→ Task objective: Please print nothing but the lines from the one containing "You are a computer-use" to the final line below, exactly, and no pictures.

+++

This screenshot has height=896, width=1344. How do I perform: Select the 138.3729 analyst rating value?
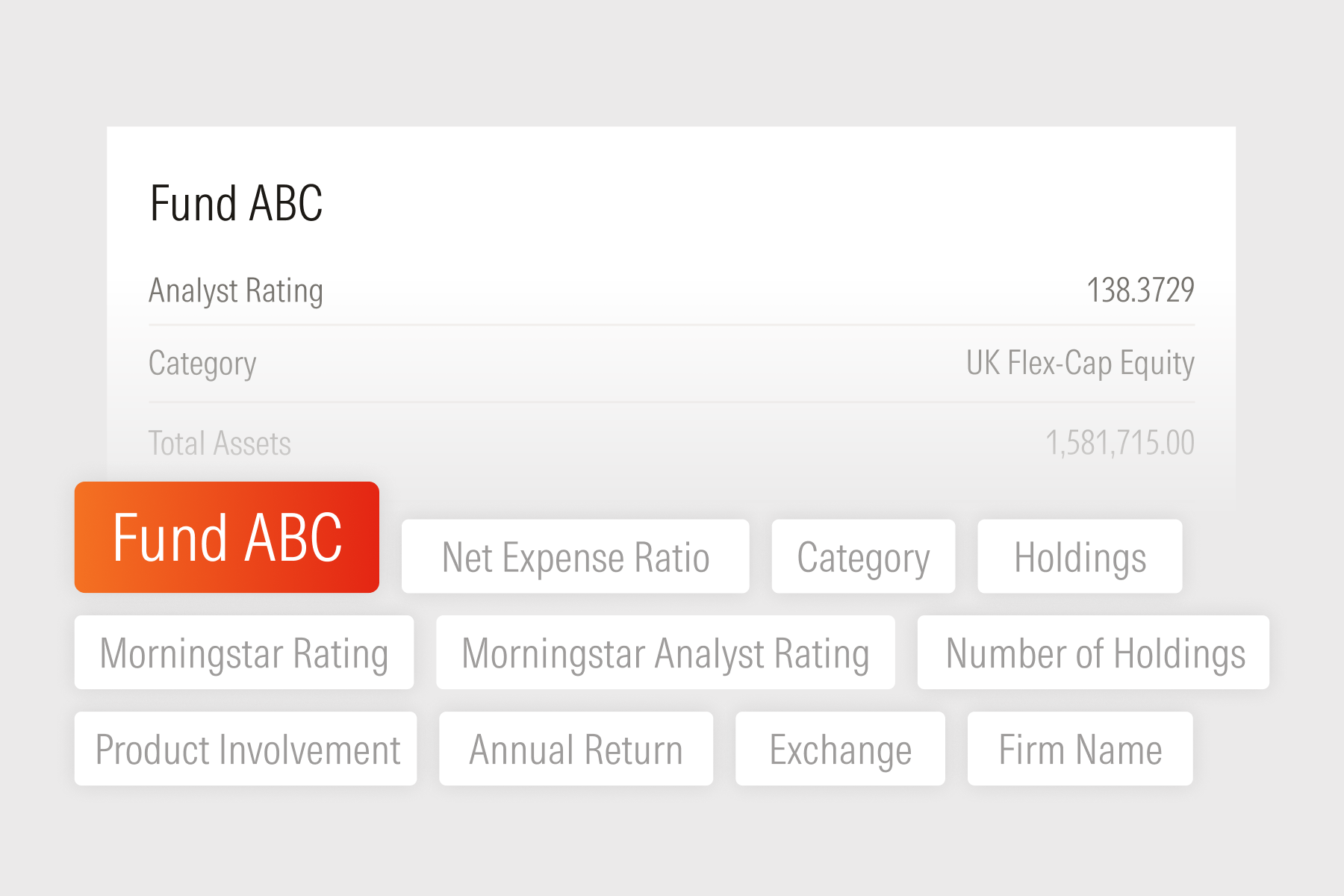coord(1140,290)
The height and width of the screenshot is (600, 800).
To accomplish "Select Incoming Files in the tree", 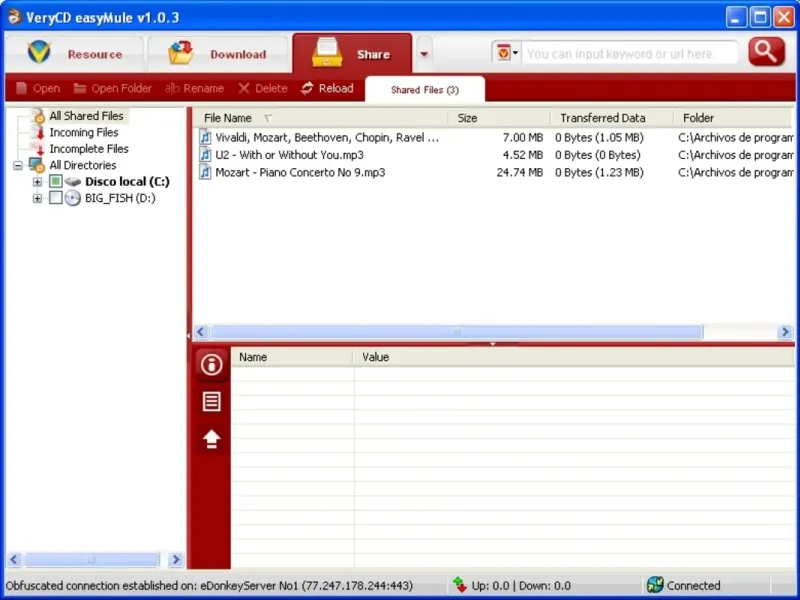I will coord(83,132).
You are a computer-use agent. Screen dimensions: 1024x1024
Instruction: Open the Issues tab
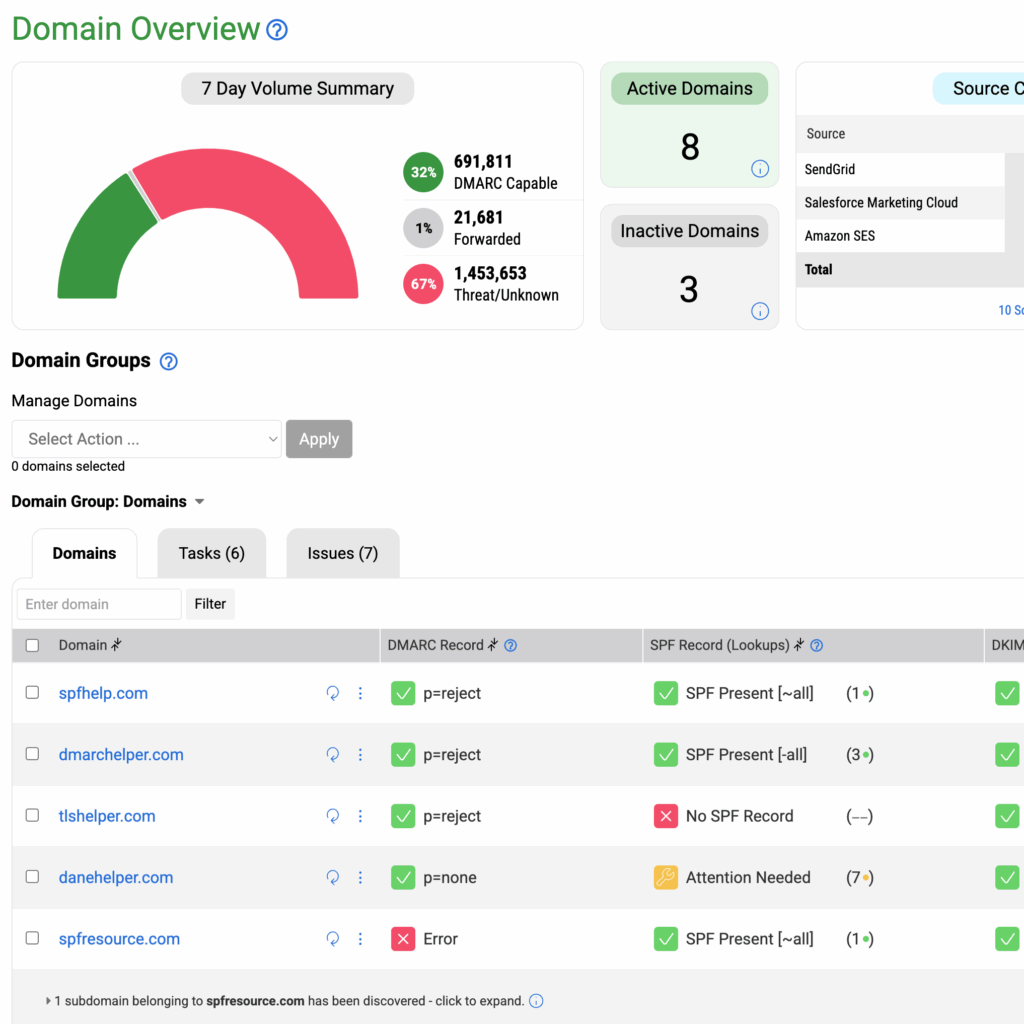342,552
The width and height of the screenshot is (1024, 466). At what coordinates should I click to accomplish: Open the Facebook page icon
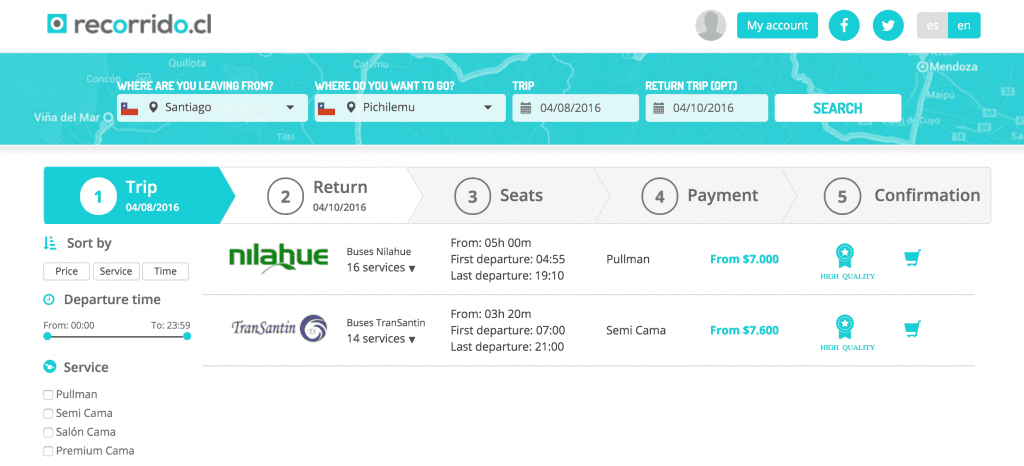coord(844,25)
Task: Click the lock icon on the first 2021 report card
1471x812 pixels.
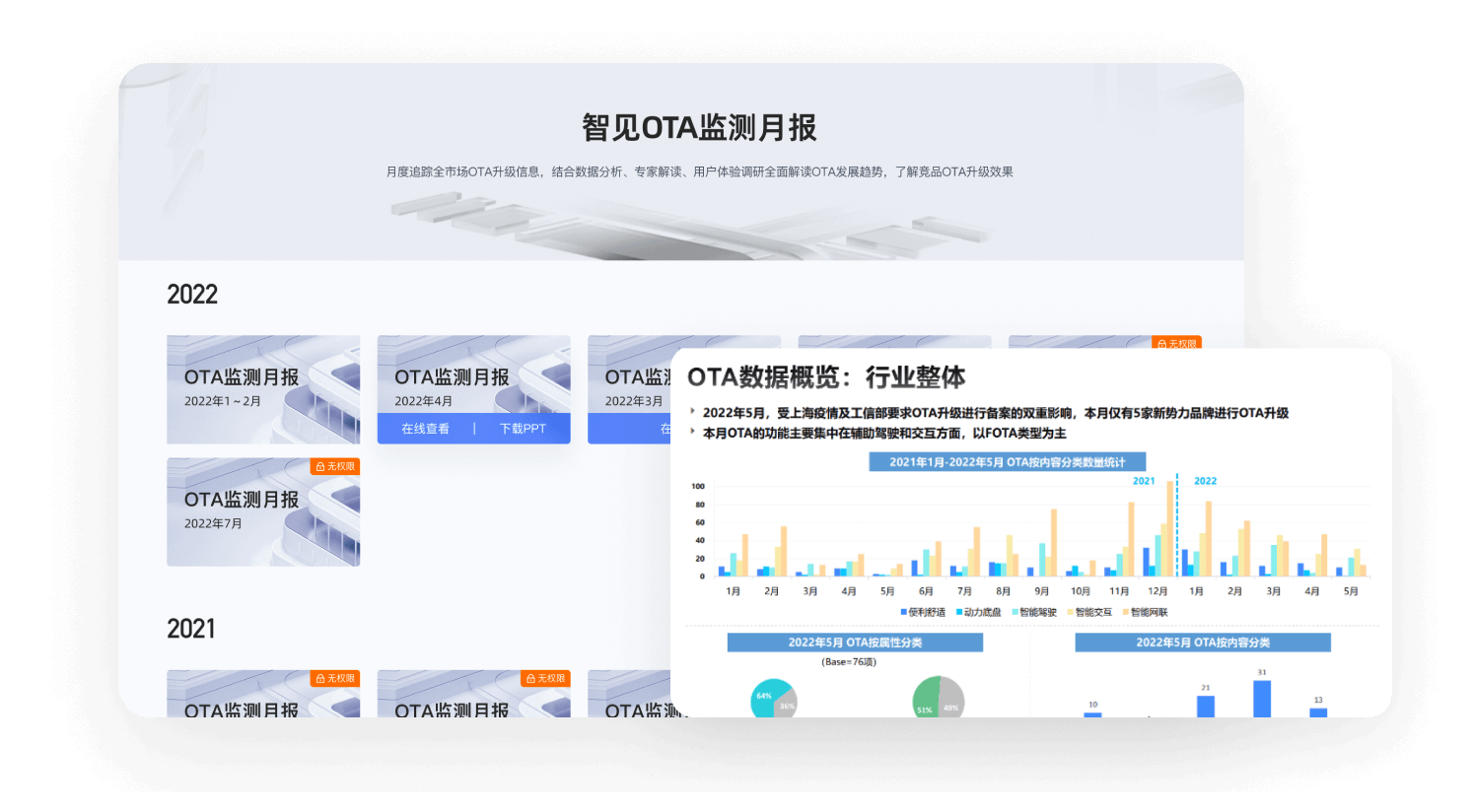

+++

→ Written answer:
You are a computer-use agent. Screen dimensions: 1024x1024
Instruction: Open the Issues tab
342,552
The width and height of the screenshot is (1024, 466). At what coordinates should I click to accomplish: Open the Facebook page icon
coord(844,25)
Task: Click the lock icon on the first 2021 report card
1471x812 pixels.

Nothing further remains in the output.